Abstract

Myeloperoxidase was isolated from leucocytes obtained from the blood of patients suffering from chronic granulocytic leukaemia. The enzyme was purified 850 fold and was homogeneous in ultracentrifuge and free boundary electrophoresis. The molecular weight of the enzyme was found to be about 160,000. The enzyme forms a spectrally characteristic complex with hydrogen peroxide with absorption maximum at 458 mμ. The spectrum of the native enzyme has absorption maxima at 430 and 570 mμ. The reduced enzyme is characterized by a spectrum with absorption maxima at 472 and 637 mμ. The investigated myeloperoxidase catalysed oxidation of amino acids by hydrogen peroxide.
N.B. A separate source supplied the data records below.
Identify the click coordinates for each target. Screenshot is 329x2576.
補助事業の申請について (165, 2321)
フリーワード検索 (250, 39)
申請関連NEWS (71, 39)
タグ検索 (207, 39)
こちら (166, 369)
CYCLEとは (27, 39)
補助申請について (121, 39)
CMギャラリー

Products of the oxidation of amino acids were ammonia, carbon dioxide, and an aldehyde corresponding to the oxidized amino acid. The observed reaction of deamination and decarboxylation is activated by chloride ions. In the presence of the chloride ions the optimum of the reaction is shifted toward the higher pH values. The velocity of the reaction was found to be dependent on the concentration of the amino acid studied. K m values for various amino acids increased in the range 3.4 × 10 −4 to 10 −3 M in proportion to rising hydrophobic properties of the substrates. Taurine was found to be a competitive inhibitor in the examined reaction, and K i values were in the range of 2 to 3 × 10 −4 M, for different amino acids.